Isaiah Purdy had regained his vision and was now fueled with anger, and with Jimmy Lee's horrid laughter piercing his eardrums, he gave chase. With Jimmy Lee's dead voice telling Isaiah that he was made a fool, being bested by a damned woman, the old man, with his cattle prod in hand, raced after Maureen, muttering to himself until she came in view.
He saw that she was heading for that old chemical factory buttressing the property. And even with the distance between them, he could see that she had spotted him.
Then she vanished. One moment in his sight, the next gone, like a deer in a leafy wood. She'd seen him coming, and she had dropped into a shaft of black shadow this moonless night. He carried a rope alongside the cattle prod. He meant to hog-tie her and drag her, like a squealing animal, back to Jimmy Lee.
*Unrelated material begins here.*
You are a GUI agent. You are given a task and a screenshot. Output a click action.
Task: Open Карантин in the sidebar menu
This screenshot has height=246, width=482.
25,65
It's what Jimmy Lee said he wanted now.
“ I'll get the bitch, Jimmy Lee, and I'll cozy the two of you up again just as soon's I do. Don't you be worrying none. Not one bit.”
Jimmy Lee would make her pay for this in the next life, just as Isaiah had made that snoopy-assed realtor pay in this life. Felt good to put the prongs of the pitchfork dead through her like I done, he thought.